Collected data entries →
━━━━━━━━━━━━━━━━━━━━━━━━━━━━━━
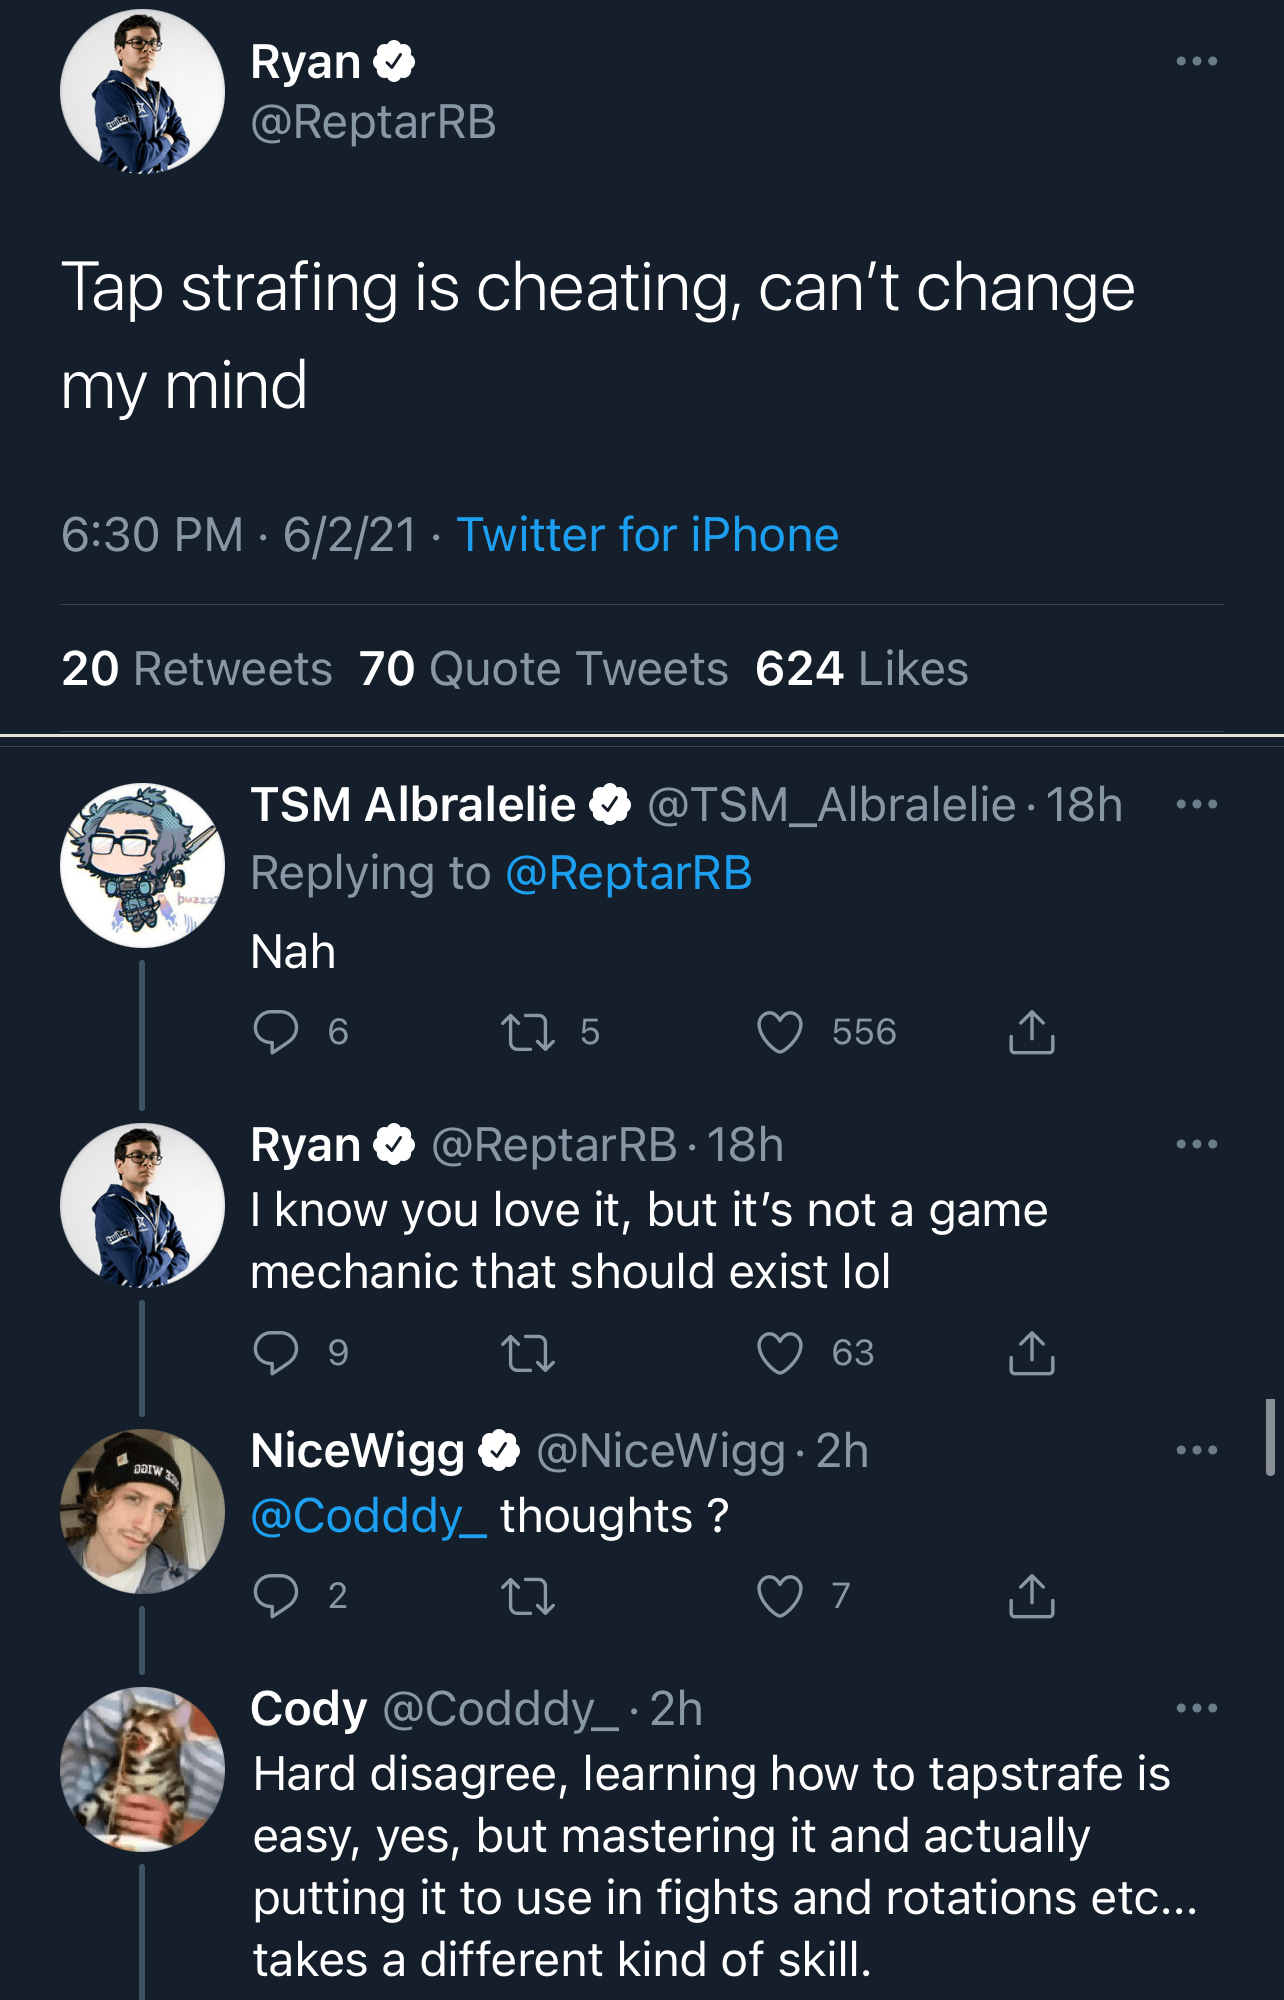Open @ReptarRB from the replying-to line

628,871
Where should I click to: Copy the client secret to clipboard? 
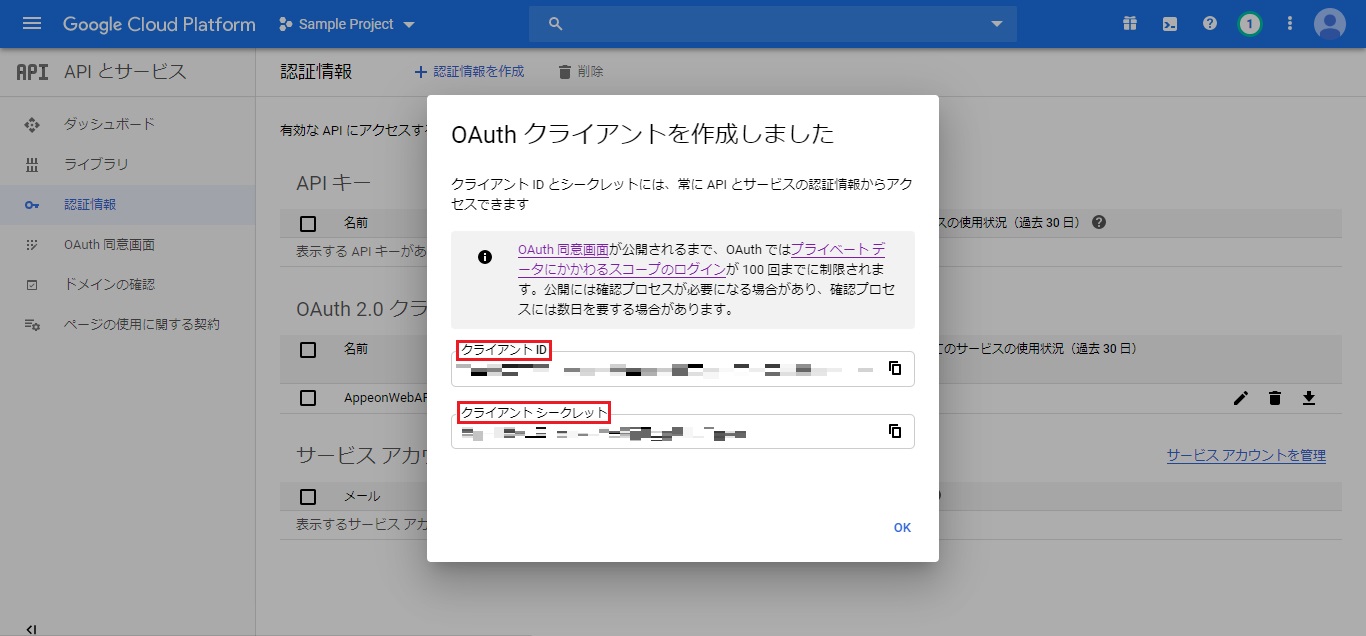click(895, 431)
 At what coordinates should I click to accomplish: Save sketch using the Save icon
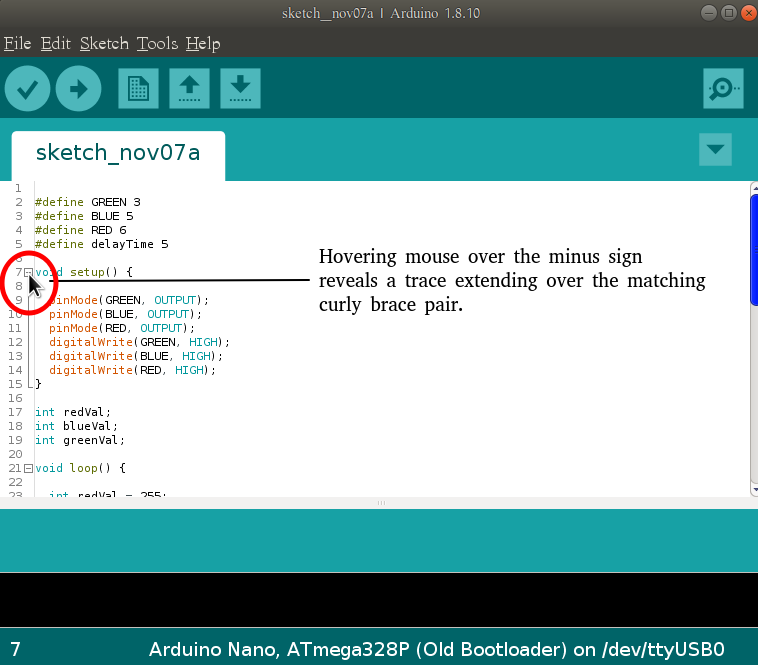tap(240, 89)
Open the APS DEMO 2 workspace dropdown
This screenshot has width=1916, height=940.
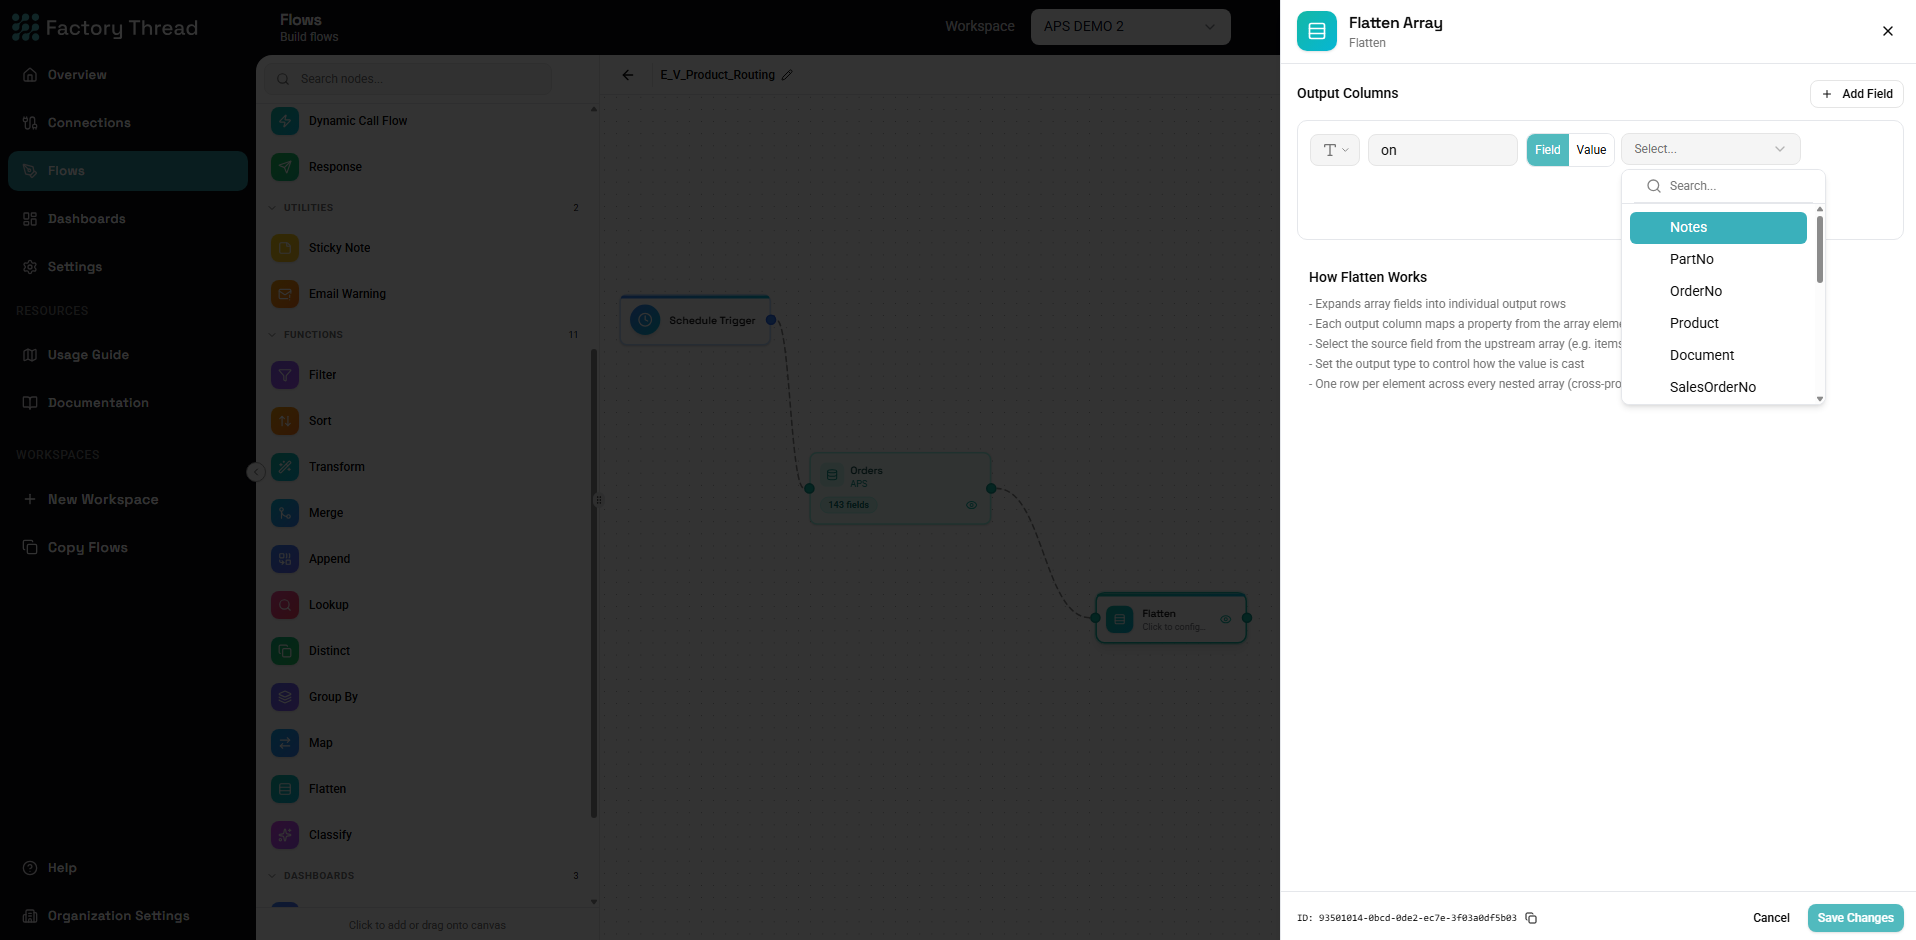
━━━━━━━━━━━━━━━━━━━━━━━━━━━━━━
Brief → Write out exactly the stretch of lines that begins with the line containing "Where should I" and ends with the last line of the records above, leaving out the pictures.

Solution →
Where should I click to: Copy the client secret to clipboard? 
click(895, 431)
 At what coordinates should I click to accomplish: Save sketch using the Save icon
tap(240, 89)
Open the APS DEMO 2 workspace dropdown
This screenshot has width=1916, height=940.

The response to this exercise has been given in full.